The Food and Agricultural Policy Research Institute at the University of Missouri celebrates its 40th year in 2024, but there wasn’t much celebratory news in FAPRI’s latest baseline projections. The report was released in March and summarized at the Abner Womack Missouri Agriculture Outlook Conference on April 3 in Columbia.
FAPRI’s report shows prices for many farm commodities have fallen sharply from 2022 peaks and will likely decline further for crops harvested in 2024 and beyond. As a result, net farm income is expected to hit the lowest level since 2020. 

“Despite a $30 billion drop in net farm income from 2022 to 2023 and another large projected decline in 2024, net farm income remains above annual levels from 2015 to 2020,” FAPRI Director Pat Westhoff said. “Still, there’s no question farm finances are much tighter than they were just two years ago.”

The report also noted that lower prices for farm inputs, such as fertilizer, partially offset the drop in commodity prices but not enough to avoid declines in farmers’ net returns. For livestock producers, lower prices for corn and soybeans reduce feed costs, offsetting price and demand challenges.
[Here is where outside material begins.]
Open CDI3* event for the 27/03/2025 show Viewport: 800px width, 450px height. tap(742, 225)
FAPRI’s annual outlook provides projections for agricultural and biofuel markets and serves as a point of reference for food and farm policy. The full report is available online at, but here are some key predictions:
• Corn prices that averaged $6.54 per bushel in 2022-23 fall to a projected $4.39 per bushel in 2024-25, soybeans fall from $14.20 per bushel to a projected $10.73 per bushel and, after averaging a record $8.83 per bushel in 2022-23, wheat prices are expected to fall to $6.13 per bushel.
• Rising production of renewable diesel increases demand for soybean oil plus other fats and oils, but the resulting increase in crush puts downward pressure on soybean meal prices. 
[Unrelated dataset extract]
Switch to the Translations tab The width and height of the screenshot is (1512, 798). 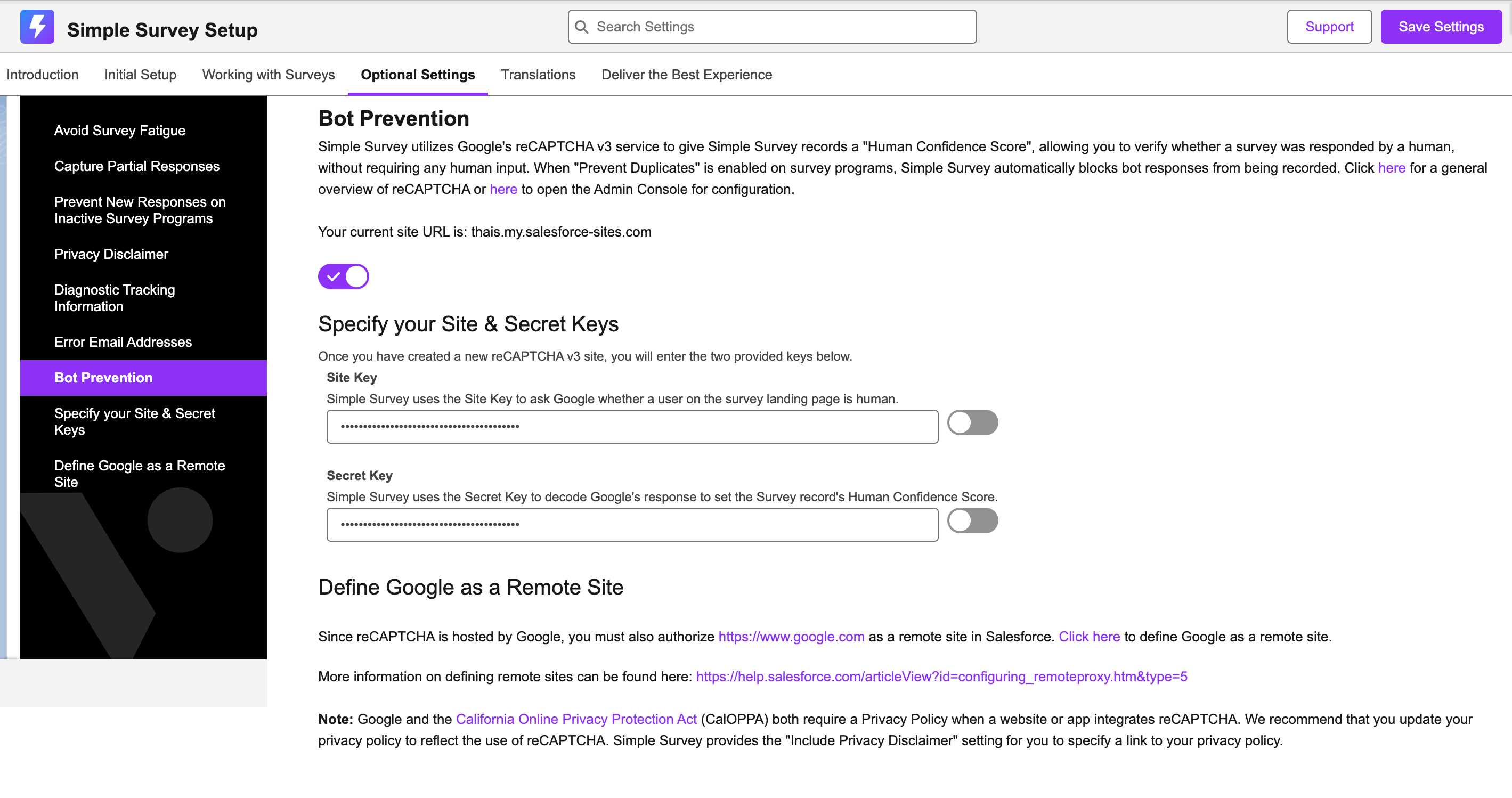click(538, 75)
• Hog, poultry and milk prices all declined in 2023 as demand weakened. Projected hog prices are similar in 2024 as in 2023, while small declines are expected for poultry and milk prices.
• In contrast, cattle prices increased in 2023, and further increases are expected in 2024 and 2025. 
• For consumers, food price inflation slowed in 2023, and FAPRI’s report suggests that this trend could continue in 2024. The consumer price index for food is expected to rise 2.1% in 2024, with the food-away-from-home category accounting for most of the increase.